» **Problem description**
Every entry below should be printed exactly, without its images.

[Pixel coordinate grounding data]
>>

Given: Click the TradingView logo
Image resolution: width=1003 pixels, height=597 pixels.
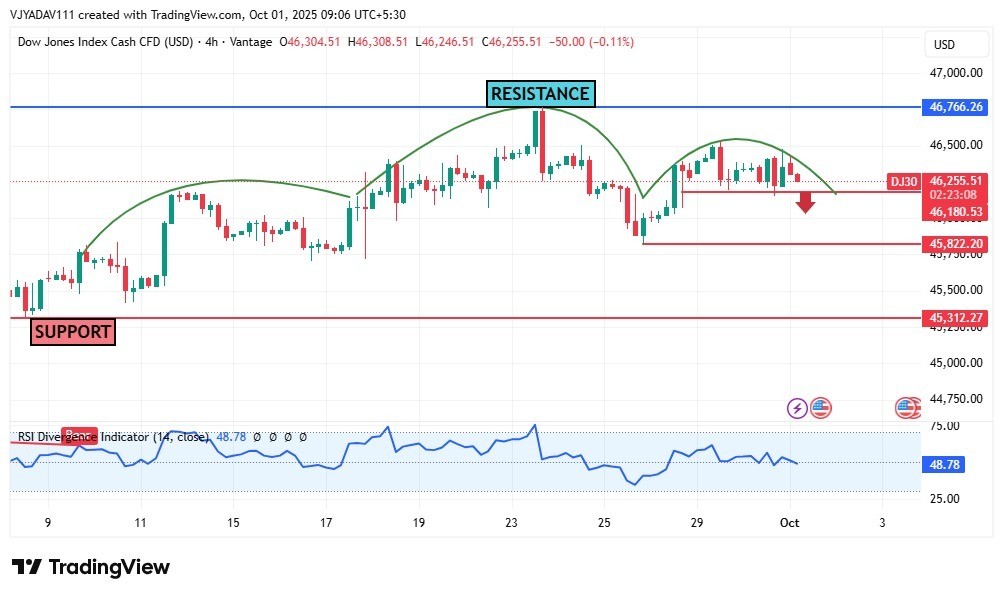Looking at the screenshot, I should 91,567.
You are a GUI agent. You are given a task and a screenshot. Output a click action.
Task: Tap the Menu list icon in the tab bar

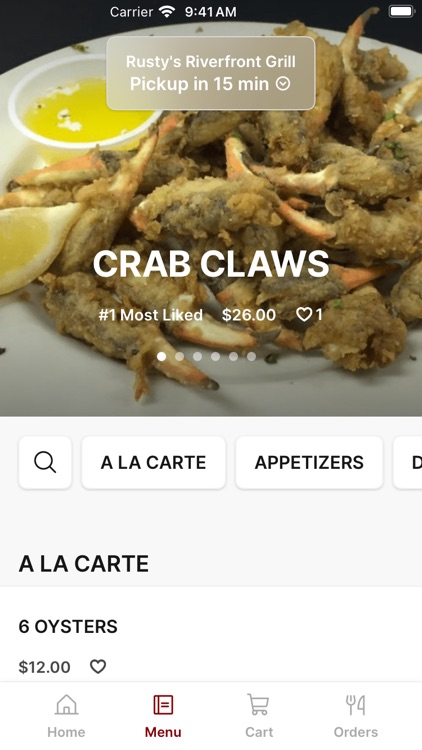tap(163, 705)
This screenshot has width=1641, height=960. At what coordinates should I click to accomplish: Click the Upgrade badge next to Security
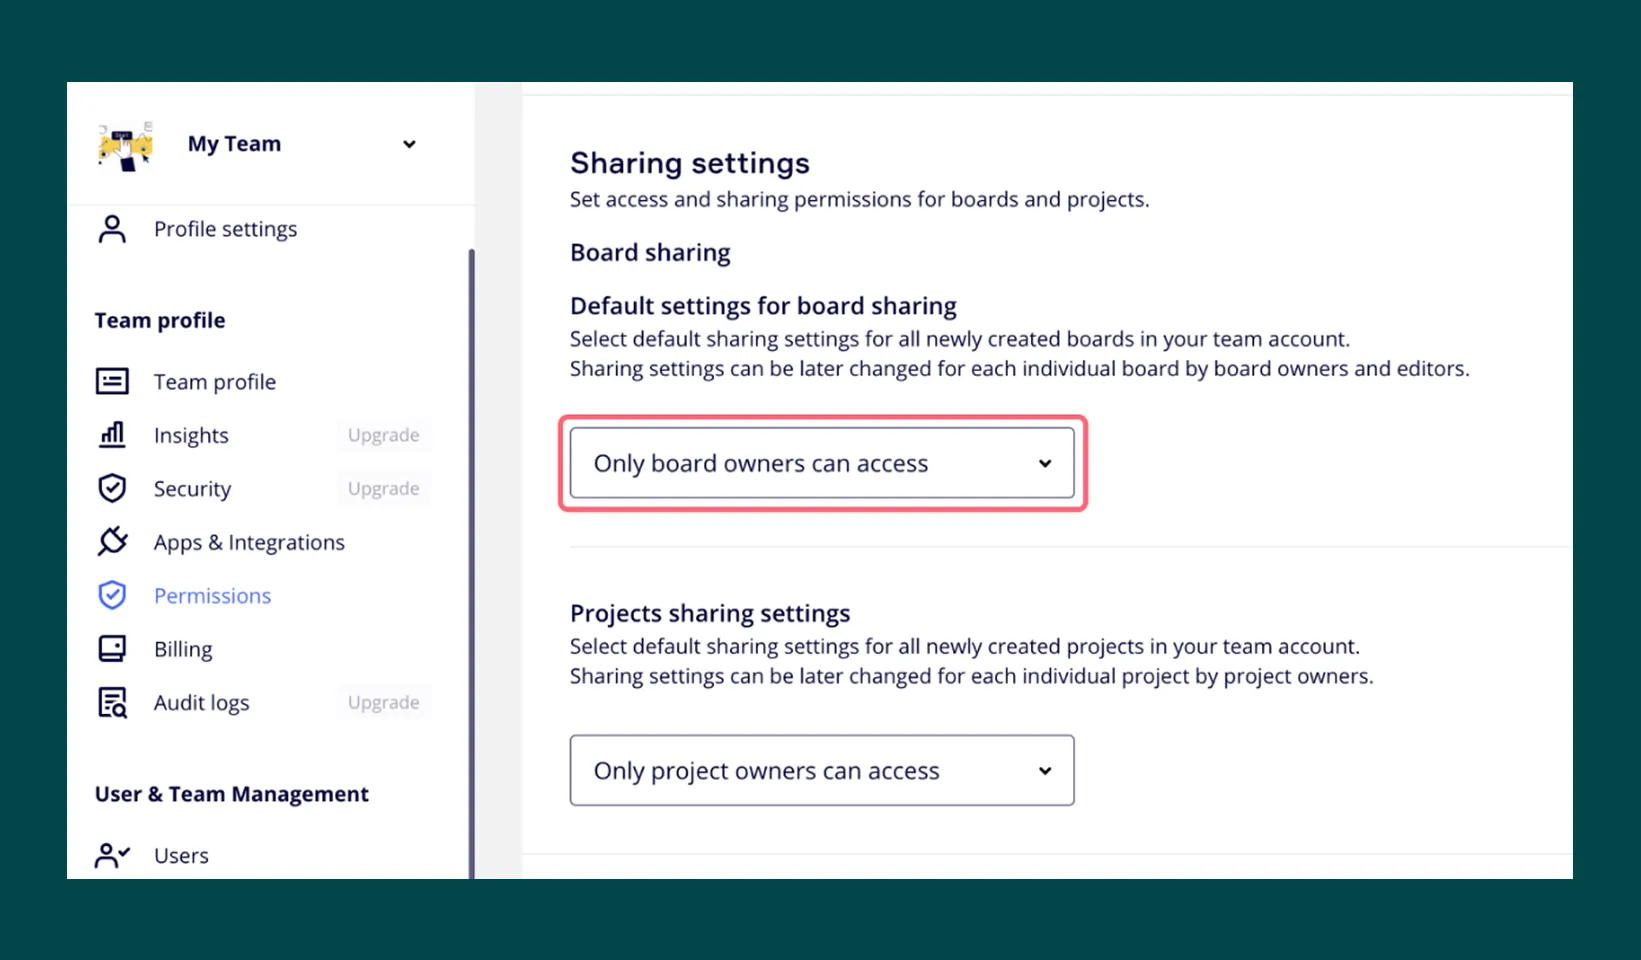(x=383, y=489)
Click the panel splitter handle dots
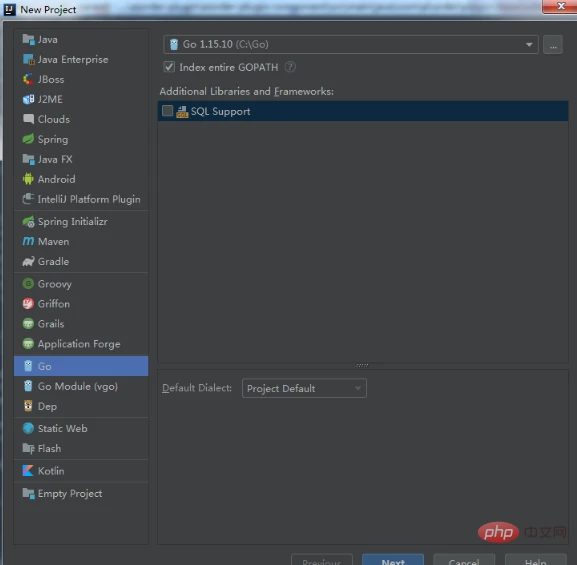 tap(362, 366)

<<

» **Answer space**
Given: Click the TradingView logo
Image resolution: width=1003 pixels, height=597 pixels.
Looking at the screenshot, I should 91,567.
You are a GUI agent. You are given a task and a screenshot. Output a click action.
Task: Tap the Menu list icon in the tab bar

tap(163, 705)
This screenshot has width=1641, height=960. At what coordinates should I click to accomplish: Click the Upgrade badge next to Security
(x=383, y=489)
Click the panel splitter handle dots
 tap(362, 366)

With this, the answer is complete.